See, I’ve got plenty of VC friends, and after Hsieh died, there was an outpouring of grief. How generous Tony was. How inspirational he was. And yet, at the same time, he appears to have been a man absolutely desperate for human connection. He had no family, but as time went on, he became addicted to alcohol, nitrous oxide, and people hanging around him.

According to the article, he actually reached a point in his life where he bought friendship. He solicited people to come out to Park City, Utah, and he would pay them double whatever their highest salary in life had been, with their only duty being to “be happy” around him.

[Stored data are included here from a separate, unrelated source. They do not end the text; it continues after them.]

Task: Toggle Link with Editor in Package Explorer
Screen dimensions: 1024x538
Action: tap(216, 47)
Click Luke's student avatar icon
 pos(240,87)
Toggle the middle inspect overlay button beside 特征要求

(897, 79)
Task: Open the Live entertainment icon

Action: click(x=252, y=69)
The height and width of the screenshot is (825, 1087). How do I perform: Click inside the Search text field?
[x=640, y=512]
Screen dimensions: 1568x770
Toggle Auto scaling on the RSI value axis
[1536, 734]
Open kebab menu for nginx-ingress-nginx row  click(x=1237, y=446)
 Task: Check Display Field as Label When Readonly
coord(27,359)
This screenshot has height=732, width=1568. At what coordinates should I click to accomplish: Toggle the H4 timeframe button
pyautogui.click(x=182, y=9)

Can you imagine the kinds of users, lowlifes, and grifters this would attract? The irony is that Hsieh probably spent millions of dollars to acquire “friends” and he got precisely the opposite. And these bought-and-paid-for buddies had no problem with Hsieh guzzling alcohol or inhaling nitrous oxide. It probably made him even more pliable.

So this near-billionaire with all this natural charisma died about halfway through life, leaving no family or even a will, and a bunch of venal sycophants in his wake. How pathetic. How totally pathetic. Spreading happiness, huh? In the end, he sounds like an incredibly rich loser. It’s sad to read, and yet another example of the ancient expression that money doesn’t buy happiness. It sure can buy fake friends, but not happiness.

So what is it with these people? They say one thing and do another. Should we ignore them?

I don’t think so. I picture a magnificent slice of cake. Everything about it is marvelous and perfect. And yet the plate upon which it is served has a big chip out of it, and it’s starting to crack as well.

What’s delivered is the same. Its means of conveyance is imperfect. Yet so we all are. I choose not to let the messenger’s shortcomings eradicate the message. Their words were still true, and turning out back dishonors their efforts.

I’m far from perfect. And I have a message. I wouldn’t want my own failings to eradicate the things I have to say and teach either. Were I to shut my mind to Watts due to his tragic ending, I would be the real hypocrite, not him. So let’s keep learning.